Assignment
Please copy every line of the records below that holds the word "height".

Available records
************

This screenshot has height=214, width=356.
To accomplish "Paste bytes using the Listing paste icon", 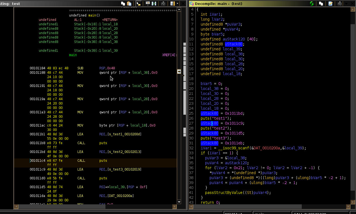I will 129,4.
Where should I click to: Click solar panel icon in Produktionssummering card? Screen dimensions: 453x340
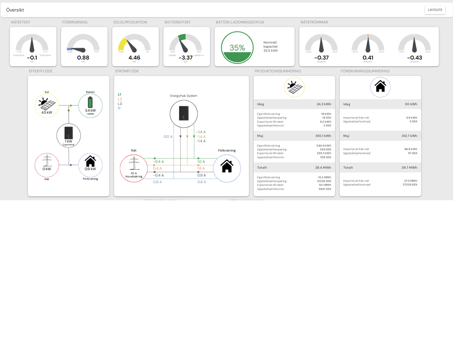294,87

************

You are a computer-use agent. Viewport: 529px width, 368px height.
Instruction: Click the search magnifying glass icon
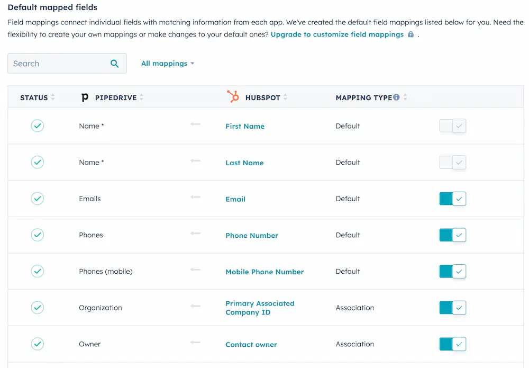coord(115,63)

************

Result
This screenshot has height=214, width=356.
You are a computer-use agent. Viewport: 529px width, 368px height.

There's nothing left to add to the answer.